护士手起针落,速度很快,队伍不过眨眼就前行了好大一段。
乐知攸忍不住开始呜咽:“祁开,你……你问问我……我说说话,就、就不怕了。”
两双小手攥得特别紧,祁开问:“乐知攸,你为什么叫柚子?”
“因为,我妈妈说,知攸倒着念就是柚子。”
“那柚子喜欢吃柚子吗?”
“喜欢吃。”
祁开想了想,接着问:“乐知攸为什么想妈妈?”
还没答话,乐知攸的脑袋里就涌现出很多画面。
他说:“因为以前每一次住院打针,我妈妈都陪着我、抱着我,我躲在她怀里就不会那么害怕了。
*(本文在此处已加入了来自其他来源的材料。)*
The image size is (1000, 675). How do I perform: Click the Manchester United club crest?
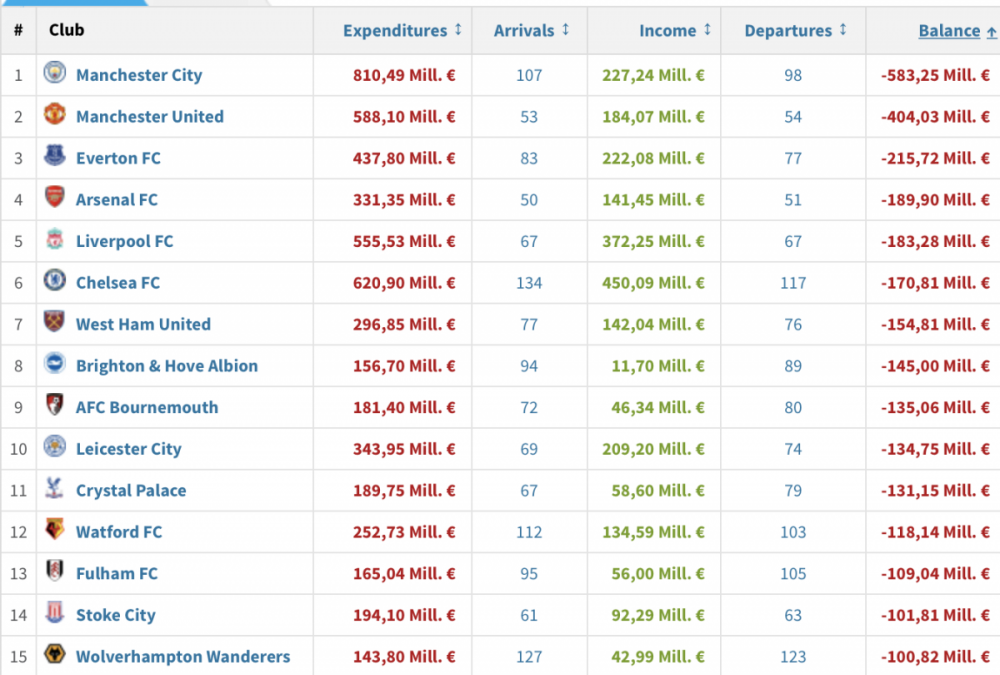point(55,114)
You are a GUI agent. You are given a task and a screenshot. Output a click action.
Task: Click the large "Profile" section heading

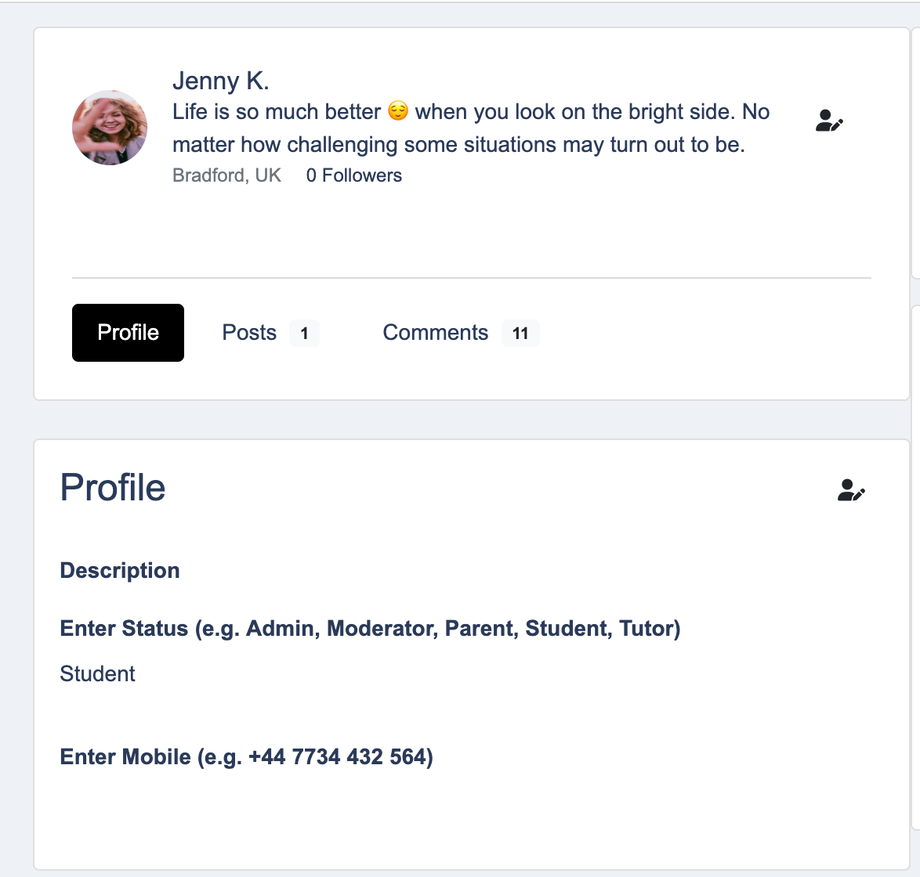coord(113,488)
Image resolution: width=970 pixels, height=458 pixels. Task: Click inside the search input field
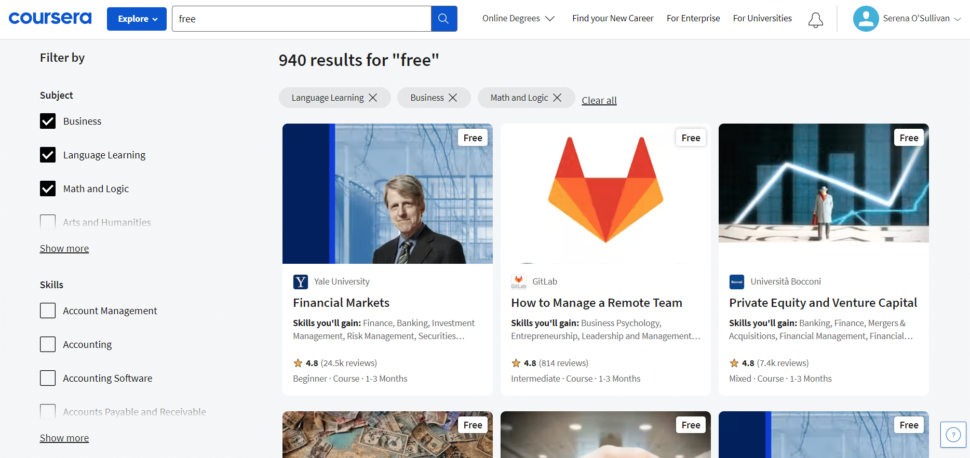click(x=301, y=19)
”
祁开就把努力憋着眼泪的乐知攸抱进怀里:“不怕。”
接种进行时。
各科老师全员出动,比上课还累,五六年级的同学们还比较听话,越低年级,越难得安抚。
老师顺着队伍挨排哄,来到祁开跟前时,看他小小的肩头上埋着一个逃避现实的脑袋瓜,顿时会心一笑:“祁开,乐知攸就交给你照顾了,好不好?”
祁开点点头。
队伍继续前行,好不容易安稳一点的乐知攸在听见前面三个小朋友一个哭得比一个大声时,惧怕之情再度泛滥成灾。
他被穿白大褂的护士按在椅子里,鼻尖一闻到消毒水的味道就条件反射地不敢出声,任由摆弄。
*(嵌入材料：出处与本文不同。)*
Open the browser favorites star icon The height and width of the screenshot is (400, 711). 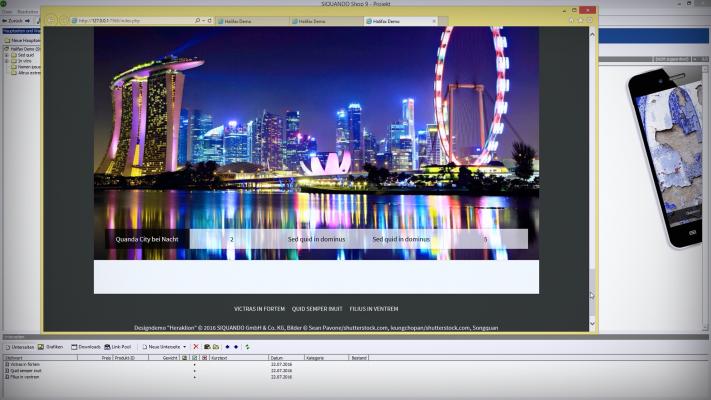coord(580,20)
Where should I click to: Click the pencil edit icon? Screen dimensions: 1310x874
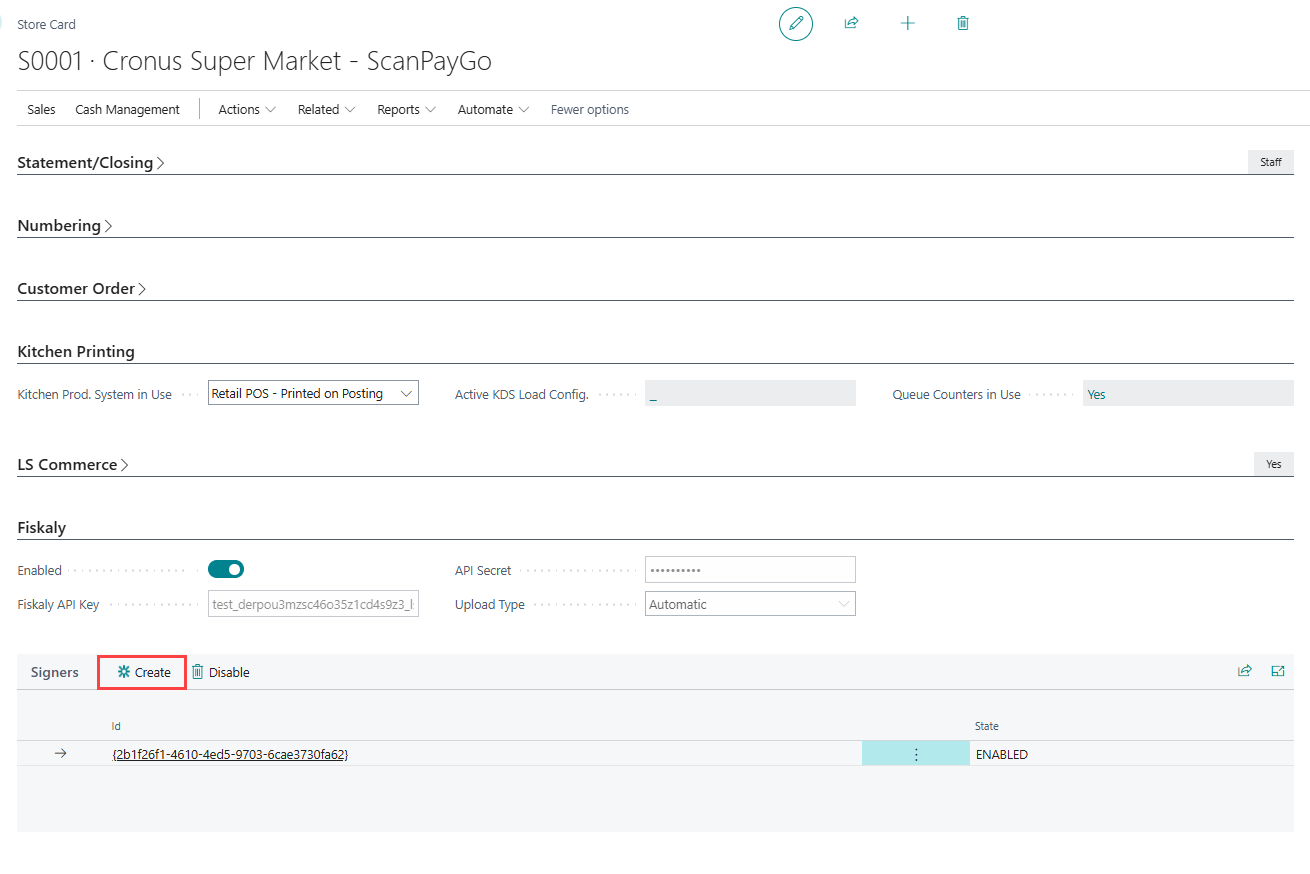point(796,23)
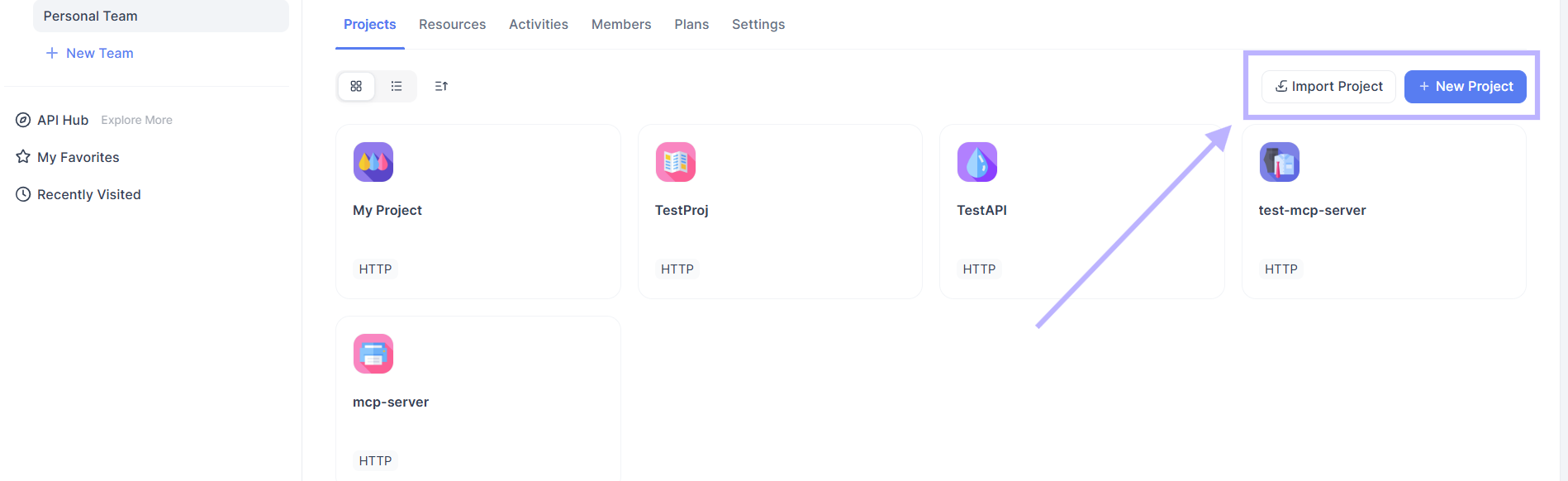This screenshot has height=481, width=1568.
Task: Create a team with New Team
Action: 89,53
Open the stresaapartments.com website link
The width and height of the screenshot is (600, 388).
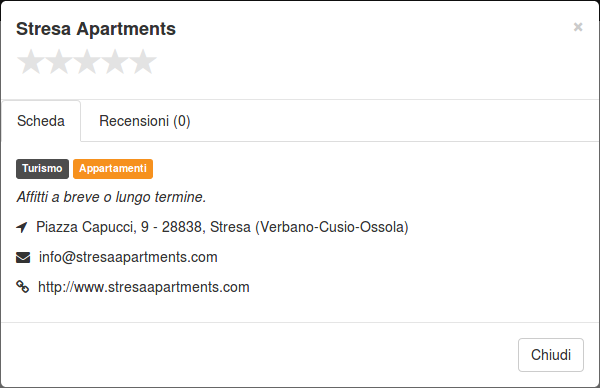point(143,287)
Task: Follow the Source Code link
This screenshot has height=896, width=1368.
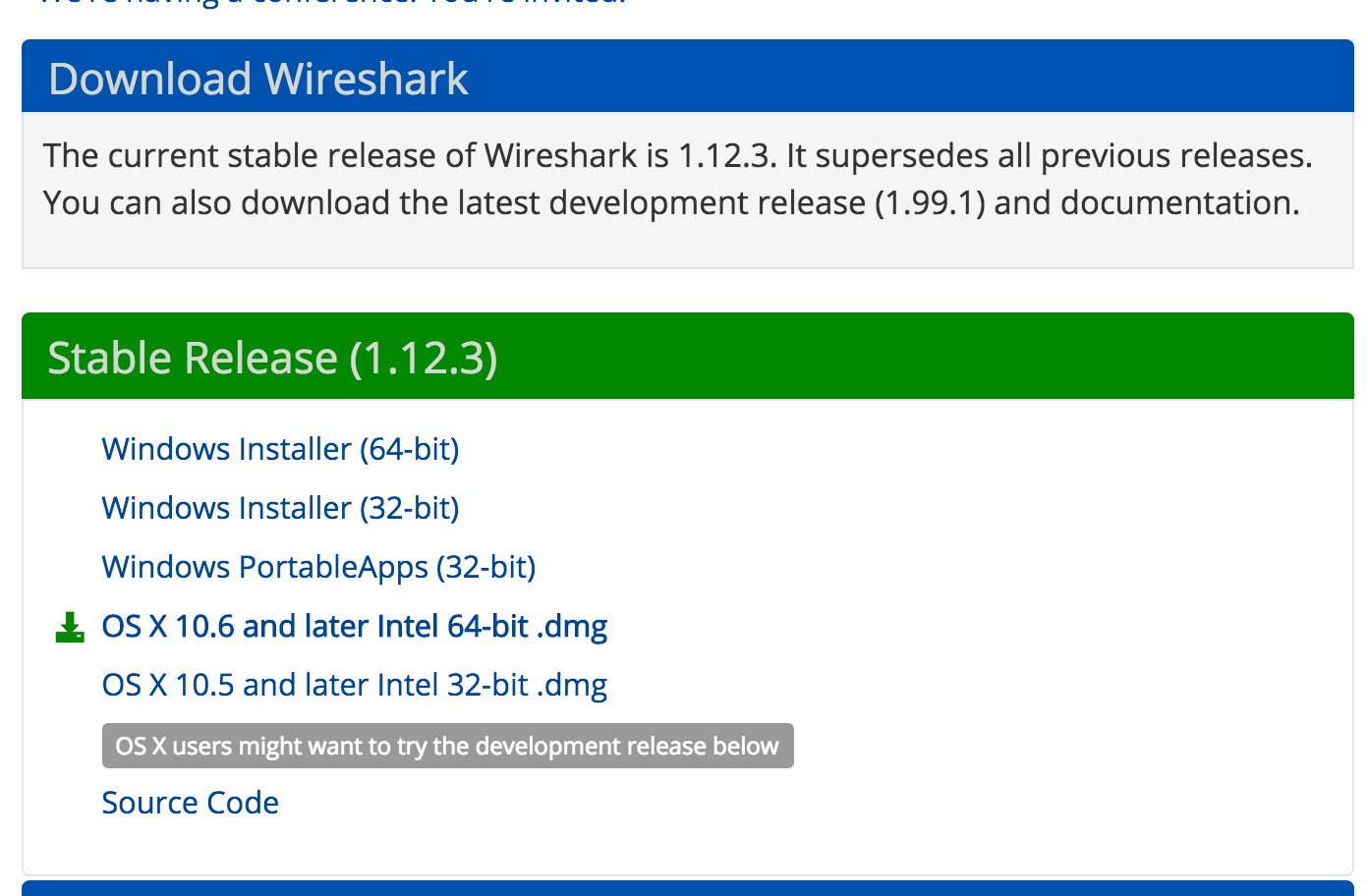Action: pyautogui.click(x=191, y=803)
这是江语对他唯一的要求:看医生时,要乖乖配合,才能早早出院。
于是从乐知攸懂事起,他就是一个看病只会哭,而不会闹腾的乖孩子。
新一支注射器拆开了,正从玻璃瓶里抽取药水。
祁开帮他把袖口卷起来,还是那句话:“不怕。”
乐知攸仰起脸看他,泪珠滚滚。
酒精棉先擦擦,接着细长的针头没入皮肤。
很快的几秒钟,乐知攸一声没吭,整张脸都埋到了祁开的肚子上,他被抱着脑袋,还有一只手奖励地揉了揉他的头发。
可惜乐知攸是个没心没肺的坏家伙。
他成功接种完,一秒变脸挂着泪笑呵呵,边摁着棉签边看祁开龇牙咧嘴地挨针,平时多小大人的一个人啊,这会儿露馅儿了吧,还不是怕得表情狰狞。
乐知攸:“嘿嘿嘿!”
祁开:“放学自己走。”
乐知攸得了便宜还卖乖:“自己走不动。”
祁开懒得理他,搁心里默默记仇,等到下一次泡泡浴打水仗的时候,看他不尽数讨回。
快乐的小学生涯好像已经没有可怕的事情了。
只要和祁开在一起,乐知攸总是开开心心没有烦恼。
他们相差两岁,生日却在同一天:五月十五。
一年级时没能一起过,往后每年的这一天,祁开和乐知攸都会一同对着蜡烛许下心愿,切蛋糕吃大餐,气氛高昂时,祁开还会献丑一曲小提琴,优美悠扬。
二年级的时候,心愿是弥补遗憾。
乐知攸期盼道:“我可以把手镯上的铃铛装回去吗?我保证不吵你。”
这个保证没半点分量。
但是祁开答应了。
于是之后祁开常常抓着乐知攸的手上课,免得他一动,他的耳朵也要跟着一动,明明那么微弱的铃铛声,却总能十分精确地被他捕捉。
三年级的时候,乐知攸的心愿是把自己嫁给祁开。
大人们乐得起哄,祁开就回书房里拿出他爸爸的精装笔记本,翻开新的一页,落笔:娃娃亲。